● **Objectives**
1 > Quote the stretch from "- You have to" through "an equivalent image." in the depth-of-field post.
2 > Using the depth-of-field post, explain in one to three sentences why pairing a 35 mm lens on APS-c against a 50 on 36x24 doesn't let you keep all the extra depth of field the wider lens gives.

[Start of Source document]

There are a lot of issues here... and many ways to approach this, all of which need some thought.

- You have to consider that you would have to back up with the APS-c to make the subject in the image the same size. As you back up DoF increases. (The closer you are to your subject, the less DoF you have.) To me, that's the easiest way to look at it. If both cameras have lenses at 10 feet and use the same lens, you get different Fields of View... so it's not really an equivalent image.

-The crop area within the 36x24 image will have exactly the same DoF as the uncropped APS-c image.. but you have to not need the rest of the image to make use of that. SO If you were actually going to crop your 36x24 image to the so you used only a 23x17 area of the sensor, then there would be no difference in DoF

- If you use a 35 mm on your APS-c and 50 on your 36x24, so you get the same FoV from 10 feet, it gets more complicated. You'll have more DoF with a 35 mm lens on APS-c ( a rough equivalent) than with a 50 (on a 35x24 sensor), but you have to enlarge the the APS-c image twice as much. In the enlarging, some areas which are in acceptable focus will become unacceptable, so you're going to lose some of the DoF you've achieved by using a wider lens.

[End of Source document]
[Start of Supplied material]

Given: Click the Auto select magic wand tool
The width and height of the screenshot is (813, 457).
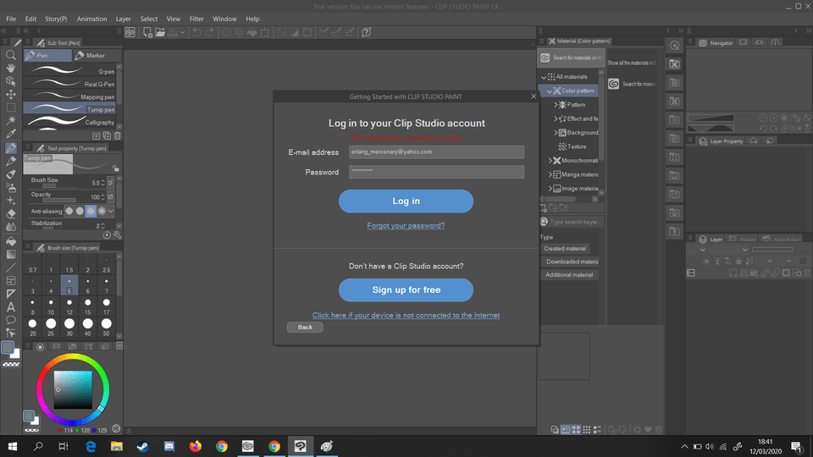Looking at the screenshot, I should point(11,121).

[End of Supplied material]

● **Responses for each task**
1 >
- You have to consider that you would have to back up with the APS-c to make the subject in the image the same size. As you back up DoF increases. (The closer you are to your subject, the less DoF you have.) To me, that's the easiest way to look at it. If both cameras have lenses at 10 feet and use the same lens, you get different Fields of View... so it's not really an equivalent image.

2 > The APS-c image has to be enlarged twice as much. During that enlarging, some areas that were in acceptable focus become unacceptable, so part of the depth of field gained from the wider lens is lost.